I’ve been reading M/M for over a decade, and have never viewed Gay For You as problematic. I suspect that’s because I’m pretty selective about what I read, and the authors I see using that trope do so in a very self-aware, skillful way. I would go so far as to say that most of my favorite M/M writing is what you’re labeling “Gay For You,” because my kink is not just M/M sex, so much as M/M sexual discovery. I like reading about people discovering that their sexuality is more expansive and complex than they’d previously realized.
So what disturbs me about the objections to Gay For You, as least as they’re laid out here, is the total absence of any discussion of bisexuality. Remember bisexuality? That sexual orientation that encompasses sexual and/or romantic attraction to people of more than one gender? The plot you describe doesn’t sound like “Gay For You” in some sort of derogatory way to me. It sounds like a story of sexual discovery and shifting sexuality identities–something that happens *all the time* in real life, far more commonly that our monosexual culture bias likes to admit, and that is most often precipitated by attraction to, wait for it, attraction to a particular person.
So when a plot is essentially “man was into women; man meets other man and falls for him,” you can either dismiss it as “Gay For You,” OR you can read it as a totally common, garden-variety discovery of bisexuality narrative. It’s a bummer to not even see that mentioned anywhere in this essay as a possibility.
Hi WintryMix, I am not Kaetrin, but I wanted to say that if “gay for you” would actually described bisexuality more often – I personally would have significantly less issues with it than I do now. Sure, I would *like* to read it as you described, the thing is in most “gay for you” plots I really can’t, because the attraction to women is never mentioned or acknowledged any more, after the guy turns gay for that special magical, person.
And I am not saying that it happens all the time, but it so far happened in a lot of books with this trope and I have read a lot of them.
I am always pleased when the guy comes out as bisexual and want to see it more often, for sure. I remember screaming in some of my reviews (amazon reviews) – when the guy does not even pronounce that word, and struggles how to define himself – am I gay, am I straight, I was saying – remember that word, “bisexual”? You can say it (the character), it is not as scary as you may think.
Thanks for listening and Kaetrin, thanks for the review.
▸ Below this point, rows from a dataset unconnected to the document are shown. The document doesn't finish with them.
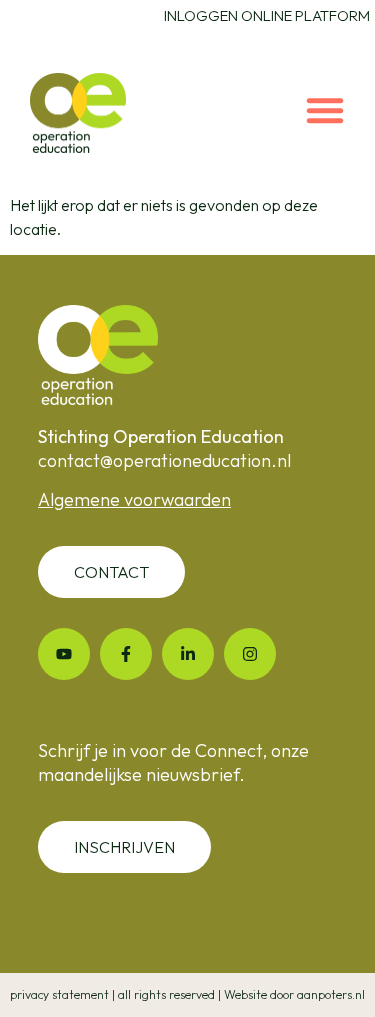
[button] (325, 110)
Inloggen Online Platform (267, 15)
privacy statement (59, 994)
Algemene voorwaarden (134, 499)
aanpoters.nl (331, 994)
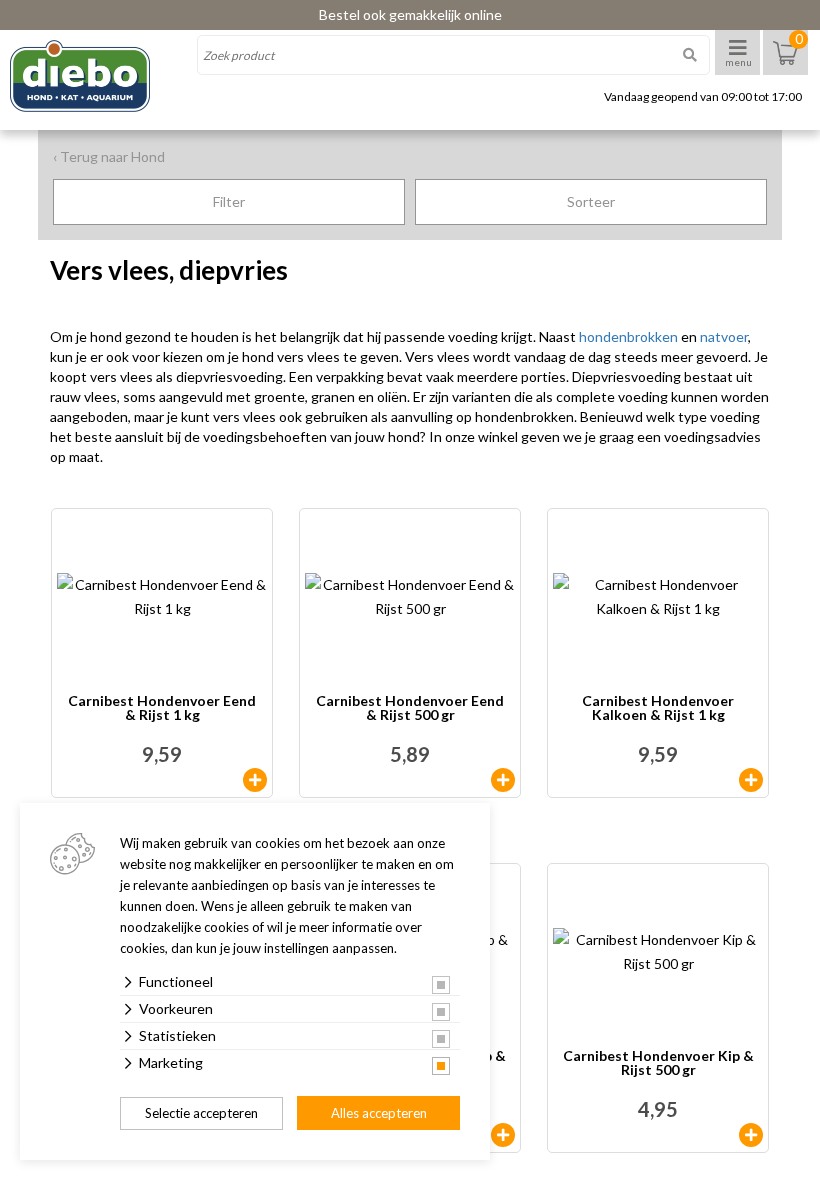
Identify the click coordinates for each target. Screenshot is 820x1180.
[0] (785, 62)
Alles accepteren (379, 1113)
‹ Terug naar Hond (109, 156)
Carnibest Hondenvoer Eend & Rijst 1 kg (162, 708)
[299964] (751, 780)
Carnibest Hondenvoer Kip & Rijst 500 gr (658, 1063)
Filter (229, 201)
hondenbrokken (628, 336)
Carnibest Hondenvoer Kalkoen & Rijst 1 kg (658, 708)
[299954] (503, 1135)
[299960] (255, 780)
@WintryMix: The thing is, this isn’t an essay, it’s a book review and there was nothing about bisexuality in the book, hence no discussion of it in the review. The m/m roundtable I reference in the review (most particularly in the comments) is where we talk about bisexuality in m/m romance and if you check there, you’ll find that I and many others are really happy to read about bisexual characters and would like to read more of them.
As far as *this* book is concerned, it is fairly and squarely “gay for you”. Neither character identifies as anything. Eli specifically checks out various other men before he takes the step of going back for kiss #2 with Zane and he is not attracted to any one of them. He has no attraction to any male except for Zane – that is made explicit in the text. And, apart from some casual mention of way-back-when sex with his wife (he’s divorced now), there’s no particular attraction to anyone else either. Just Zane.
In the second book, (the review of which will be posted here at some point) there is a point where Zane gets upset with Eli for even using the word “bisexual” in the same sentence. And again, both decline to put any labels on what they are to each other. They describe it as “two friends who fell in love” and they don’t look beyond that. If they don’t identify as bisexual, then I don’t see how I can do it for them. In fact, I specifically took a reference to bisexuality out of the review for that very reason.
So I didn’t discuss bisexuality in this review. I didn’t feel there was a place for it. And frankly, I think you jumped to an unfair conclusion of my views on the topic. I’d invite you to check my other reviews featuring bisexual characters or the comments of the m/m roundtable.